- _Problem_: Below this line is a set of entries; quote exactly the lines from the line that contains "This screenshot has height=701, width=1010." to the line that contains "You are a GUI", both lines included.

- _Exercise data_:
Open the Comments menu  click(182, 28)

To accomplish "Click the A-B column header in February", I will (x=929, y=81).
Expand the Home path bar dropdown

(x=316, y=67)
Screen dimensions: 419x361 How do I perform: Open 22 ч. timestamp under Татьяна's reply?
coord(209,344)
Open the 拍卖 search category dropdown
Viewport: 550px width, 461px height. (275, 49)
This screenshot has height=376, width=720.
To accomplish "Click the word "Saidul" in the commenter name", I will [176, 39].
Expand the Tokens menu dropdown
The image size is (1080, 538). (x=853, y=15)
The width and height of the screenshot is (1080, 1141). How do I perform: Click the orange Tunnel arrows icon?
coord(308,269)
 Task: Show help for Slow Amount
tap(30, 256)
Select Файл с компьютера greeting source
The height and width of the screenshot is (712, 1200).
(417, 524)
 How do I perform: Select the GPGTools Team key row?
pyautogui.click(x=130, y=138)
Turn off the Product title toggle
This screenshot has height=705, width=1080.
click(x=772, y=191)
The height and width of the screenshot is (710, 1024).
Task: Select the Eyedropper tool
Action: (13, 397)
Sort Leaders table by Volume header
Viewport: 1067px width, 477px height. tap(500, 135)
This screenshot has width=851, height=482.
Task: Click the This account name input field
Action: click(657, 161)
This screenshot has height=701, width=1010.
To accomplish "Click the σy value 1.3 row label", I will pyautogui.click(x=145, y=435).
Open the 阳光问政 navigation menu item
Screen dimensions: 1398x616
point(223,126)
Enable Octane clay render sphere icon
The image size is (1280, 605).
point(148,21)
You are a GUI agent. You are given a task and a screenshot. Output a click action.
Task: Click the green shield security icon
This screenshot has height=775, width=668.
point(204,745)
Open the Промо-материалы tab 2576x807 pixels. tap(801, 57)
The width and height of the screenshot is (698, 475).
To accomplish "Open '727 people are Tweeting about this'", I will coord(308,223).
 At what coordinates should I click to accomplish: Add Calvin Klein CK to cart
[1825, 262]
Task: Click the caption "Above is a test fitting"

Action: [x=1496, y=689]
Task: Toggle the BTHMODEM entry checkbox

- _Answer_:
This screenshot has height=701, width=1010.
To accomplish "Click the σy value 1.3 row label", I will pyautogui.click(x=145, y=435).
Open the 阳光问政 navigation menu item
Screen dimensions: 1398x616
point(223,126)
Enable Octane clay render sphere icon
The image size is (1280, 605).
point(148,21)
You are a GUI agent. You are given a task and a screenshot. Output a click action.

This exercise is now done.